Anthony G Williams said:


> There will be an awful lot of frustrated parents out there.


They are more likely to be frustrated than to be parents, I would have thought. 




Anthony G Williams said:


> The whole shape of society would change, with children becoming a rare and precious commodity.


Precious, perhaps, to their parents, but an obstacle to everyone else who wants a child. (Of the trio of things a detective looks for when solving a murder - means, opportunity and motive - the last is going to be a lot more difficult to pin down.) Seems like you might get a whole society where the _Stranger on a Train_ scenario is short-circuited.




Anthony G Williams said:


> Perhaps as a result the anti-ageing treatments would be reserved for the fortunate few – the rich, or those in political power – which would create a different set of tensions.

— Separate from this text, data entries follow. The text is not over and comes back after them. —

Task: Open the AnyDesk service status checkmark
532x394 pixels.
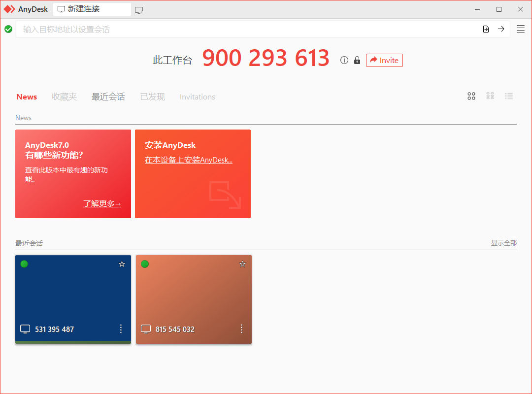Action: tap(8, 29)
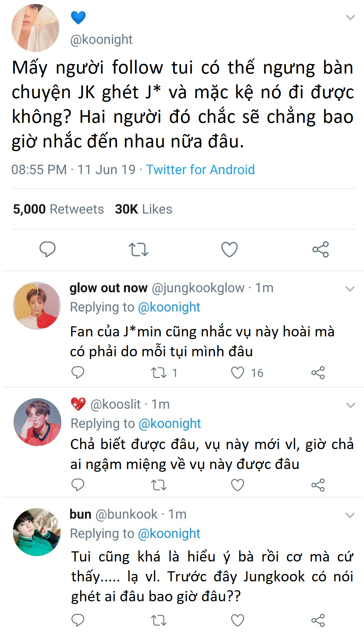Open @koonight mention in bun's reply
364x632 pixels.
[x=169, y=533]
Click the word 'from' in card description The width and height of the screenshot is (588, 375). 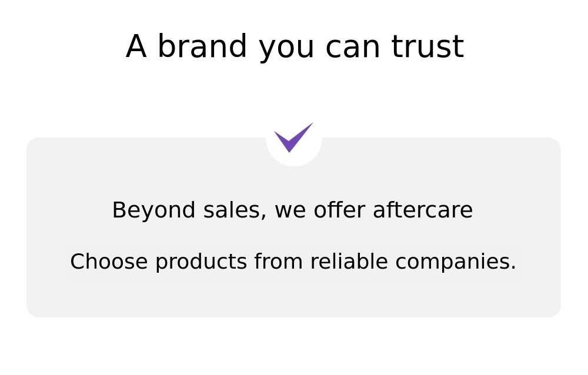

This seems to be a more likely scenario. The problem of heirs might rear its head: one can only be an heir if "your" immortal ancestor is deimmortalised.


All in all, it seems murder will be alive and well () in a society with a significant number of targe ... er ... immortals.



Boneman said:


> ...they should look up apoptosis. There's a link here, and the first line could be the opening of a SF/Fantasy book: Apoptosis


 
Apoptosis plays quite an important part in my WiP2; but I'd better not say any more....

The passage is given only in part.